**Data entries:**
- - - - -

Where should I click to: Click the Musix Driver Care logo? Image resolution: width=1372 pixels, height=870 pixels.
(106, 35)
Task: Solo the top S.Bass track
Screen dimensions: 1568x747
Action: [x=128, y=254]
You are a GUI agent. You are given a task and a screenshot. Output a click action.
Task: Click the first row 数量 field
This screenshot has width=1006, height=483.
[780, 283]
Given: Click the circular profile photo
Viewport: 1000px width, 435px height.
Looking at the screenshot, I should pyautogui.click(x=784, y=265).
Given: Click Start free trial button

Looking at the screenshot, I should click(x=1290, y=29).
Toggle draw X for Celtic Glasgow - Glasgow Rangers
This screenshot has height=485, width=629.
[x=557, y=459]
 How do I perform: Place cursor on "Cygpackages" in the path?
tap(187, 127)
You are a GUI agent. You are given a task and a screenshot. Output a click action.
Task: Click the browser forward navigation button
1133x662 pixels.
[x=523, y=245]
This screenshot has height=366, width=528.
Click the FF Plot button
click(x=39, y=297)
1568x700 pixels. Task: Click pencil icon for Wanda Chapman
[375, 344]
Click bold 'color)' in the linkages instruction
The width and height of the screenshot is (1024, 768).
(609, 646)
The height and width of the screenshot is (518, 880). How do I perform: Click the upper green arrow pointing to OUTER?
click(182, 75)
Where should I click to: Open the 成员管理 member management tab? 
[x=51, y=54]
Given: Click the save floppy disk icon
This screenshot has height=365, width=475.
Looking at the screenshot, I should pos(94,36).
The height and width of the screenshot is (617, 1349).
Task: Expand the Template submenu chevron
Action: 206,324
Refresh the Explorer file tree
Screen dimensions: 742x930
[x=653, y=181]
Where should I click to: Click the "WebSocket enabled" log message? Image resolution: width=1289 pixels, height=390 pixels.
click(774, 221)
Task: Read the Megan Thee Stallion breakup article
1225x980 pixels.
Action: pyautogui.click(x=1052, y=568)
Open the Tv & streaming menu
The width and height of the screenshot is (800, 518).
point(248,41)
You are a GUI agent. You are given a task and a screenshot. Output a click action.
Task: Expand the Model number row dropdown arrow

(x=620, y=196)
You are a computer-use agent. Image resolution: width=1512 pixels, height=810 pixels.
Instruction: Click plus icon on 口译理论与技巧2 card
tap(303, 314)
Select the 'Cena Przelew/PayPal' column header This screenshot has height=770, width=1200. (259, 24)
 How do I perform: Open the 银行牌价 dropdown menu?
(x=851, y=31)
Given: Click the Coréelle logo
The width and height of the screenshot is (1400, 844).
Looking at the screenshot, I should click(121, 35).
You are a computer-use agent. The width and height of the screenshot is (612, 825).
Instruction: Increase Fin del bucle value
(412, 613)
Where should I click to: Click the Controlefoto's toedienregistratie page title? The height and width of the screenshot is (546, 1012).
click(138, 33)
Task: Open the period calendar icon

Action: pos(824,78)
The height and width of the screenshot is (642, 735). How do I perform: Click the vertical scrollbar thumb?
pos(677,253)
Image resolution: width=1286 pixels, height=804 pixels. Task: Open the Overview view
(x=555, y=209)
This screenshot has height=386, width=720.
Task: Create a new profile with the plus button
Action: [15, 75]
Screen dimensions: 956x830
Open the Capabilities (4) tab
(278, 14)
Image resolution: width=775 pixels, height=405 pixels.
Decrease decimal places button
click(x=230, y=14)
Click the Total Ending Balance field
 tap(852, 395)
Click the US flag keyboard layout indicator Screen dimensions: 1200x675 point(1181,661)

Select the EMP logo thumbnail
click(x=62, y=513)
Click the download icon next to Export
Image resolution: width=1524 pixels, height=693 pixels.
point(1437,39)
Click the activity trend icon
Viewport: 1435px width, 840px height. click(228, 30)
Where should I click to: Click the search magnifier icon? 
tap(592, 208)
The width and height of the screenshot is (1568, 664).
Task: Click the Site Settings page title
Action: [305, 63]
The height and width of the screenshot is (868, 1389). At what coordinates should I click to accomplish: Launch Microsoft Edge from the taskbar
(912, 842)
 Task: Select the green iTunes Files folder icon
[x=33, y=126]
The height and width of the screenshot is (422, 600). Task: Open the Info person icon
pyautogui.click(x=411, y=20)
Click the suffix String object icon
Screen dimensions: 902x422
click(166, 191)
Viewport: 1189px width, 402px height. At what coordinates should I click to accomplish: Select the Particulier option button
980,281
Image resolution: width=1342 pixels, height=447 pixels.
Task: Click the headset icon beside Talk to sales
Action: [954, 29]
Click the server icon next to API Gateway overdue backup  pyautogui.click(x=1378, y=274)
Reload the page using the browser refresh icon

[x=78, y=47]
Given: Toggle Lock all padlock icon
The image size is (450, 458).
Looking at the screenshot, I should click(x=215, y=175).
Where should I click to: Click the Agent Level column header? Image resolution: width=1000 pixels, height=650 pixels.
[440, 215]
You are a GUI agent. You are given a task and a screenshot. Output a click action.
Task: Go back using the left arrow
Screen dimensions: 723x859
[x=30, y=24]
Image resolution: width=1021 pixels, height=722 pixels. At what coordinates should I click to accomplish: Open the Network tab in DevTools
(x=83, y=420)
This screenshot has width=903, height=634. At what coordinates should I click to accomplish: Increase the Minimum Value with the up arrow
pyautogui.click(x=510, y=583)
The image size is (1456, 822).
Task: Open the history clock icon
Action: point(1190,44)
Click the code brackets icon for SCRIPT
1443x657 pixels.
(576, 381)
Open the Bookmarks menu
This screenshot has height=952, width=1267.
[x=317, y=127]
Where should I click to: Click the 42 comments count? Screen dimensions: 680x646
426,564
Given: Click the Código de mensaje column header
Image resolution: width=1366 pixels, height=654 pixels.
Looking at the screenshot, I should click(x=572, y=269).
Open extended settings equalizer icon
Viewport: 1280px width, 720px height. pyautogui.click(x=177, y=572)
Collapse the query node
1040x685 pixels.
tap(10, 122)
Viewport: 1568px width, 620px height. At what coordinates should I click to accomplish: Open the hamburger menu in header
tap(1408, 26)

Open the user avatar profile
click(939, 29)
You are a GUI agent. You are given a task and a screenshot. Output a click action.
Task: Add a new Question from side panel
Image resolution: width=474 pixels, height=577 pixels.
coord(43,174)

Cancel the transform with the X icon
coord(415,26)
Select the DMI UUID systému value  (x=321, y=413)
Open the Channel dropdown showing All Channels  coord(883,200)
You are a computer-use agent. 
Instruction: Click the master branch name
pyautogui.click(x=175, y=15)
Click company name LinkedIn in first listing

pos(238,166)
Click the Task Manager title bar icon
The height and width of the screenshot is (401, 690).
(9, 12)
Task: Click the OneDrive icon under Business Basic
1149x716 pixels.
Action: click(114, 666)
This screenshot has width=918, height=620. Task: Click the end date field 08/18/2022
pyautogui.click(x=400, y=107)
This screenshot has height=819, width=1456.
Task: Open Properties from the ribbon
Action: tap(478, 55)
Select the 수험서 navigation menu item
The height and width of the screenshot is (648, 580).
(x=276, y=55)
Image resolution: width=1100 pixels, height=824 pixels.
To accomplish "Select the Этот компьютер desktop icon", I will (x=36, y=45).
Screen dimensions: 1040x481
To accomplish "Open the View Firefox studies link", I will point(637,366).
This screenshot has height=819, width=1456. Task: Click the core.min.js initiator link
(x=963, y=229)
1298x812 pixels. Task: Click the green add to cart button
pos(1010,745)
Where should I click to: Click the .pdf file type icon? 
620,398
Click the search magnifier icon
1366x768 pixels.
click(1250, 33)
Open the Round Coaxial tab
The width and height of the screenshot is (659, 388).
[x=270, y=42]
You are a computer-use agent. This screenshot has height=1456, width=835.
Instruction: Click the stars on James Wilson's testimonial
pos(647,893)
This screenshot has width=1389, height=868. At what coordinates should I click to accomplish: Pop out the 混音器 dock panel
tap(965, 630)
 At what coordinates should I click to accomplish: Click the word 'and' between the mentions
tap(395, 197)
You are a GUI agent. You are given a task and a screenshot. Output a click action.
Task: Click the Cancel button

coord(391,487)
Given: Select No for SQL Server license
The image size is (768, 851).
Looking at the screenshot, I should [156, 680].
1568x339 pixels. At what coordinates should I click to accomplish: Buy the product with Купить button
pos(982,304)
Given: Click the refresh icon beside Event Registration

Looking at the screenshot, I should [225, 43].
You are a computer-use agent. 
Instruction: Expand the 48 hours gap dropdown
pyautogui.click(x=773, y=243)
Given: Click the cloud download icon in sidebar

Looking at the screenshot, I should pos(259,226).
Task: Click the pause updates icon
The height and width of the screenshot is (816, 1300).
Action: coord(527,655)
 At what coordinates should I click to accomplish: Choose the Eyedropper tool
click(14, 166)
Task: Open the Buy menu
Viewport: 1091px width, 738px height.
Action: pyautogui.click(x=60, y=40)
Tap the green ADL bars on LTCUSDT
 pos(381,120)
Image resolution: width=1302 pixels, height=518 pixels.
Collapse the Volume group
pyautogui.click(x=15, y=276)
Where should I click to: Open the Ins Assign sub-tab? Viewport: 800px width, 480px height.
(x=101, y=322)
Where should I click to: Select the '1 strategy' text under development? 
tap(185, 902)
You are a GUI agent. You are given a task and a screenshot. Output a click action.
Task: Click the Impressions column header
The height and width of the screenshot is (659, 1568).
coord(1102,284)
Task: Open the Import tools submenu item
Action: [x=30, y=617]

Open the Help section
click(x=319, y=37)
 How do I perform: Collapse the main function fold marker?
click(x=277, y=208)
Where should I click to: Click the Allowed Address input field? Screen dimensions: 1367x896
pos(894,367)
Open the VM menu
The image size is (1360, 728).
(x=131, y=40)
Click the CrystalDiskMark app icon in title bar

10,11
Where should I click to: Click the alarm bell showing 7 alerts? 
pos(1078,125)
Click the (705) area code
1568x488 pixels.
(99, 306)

- - - - -

**WHAT YOU NEED TO DO:** Duplicate the data above without alteration, from the line containing "Viewport: 1568px width, 620px" up to and including the line containing "click(939, 29)".

**RESPONSE TO THIS TASK:**
Viewport: 1568px width, 620px height. At what coordinates should I click to accomplish: Open the hamburger menu in header
tap(1408, 26)

Open the user avatar profile
click(939, 29)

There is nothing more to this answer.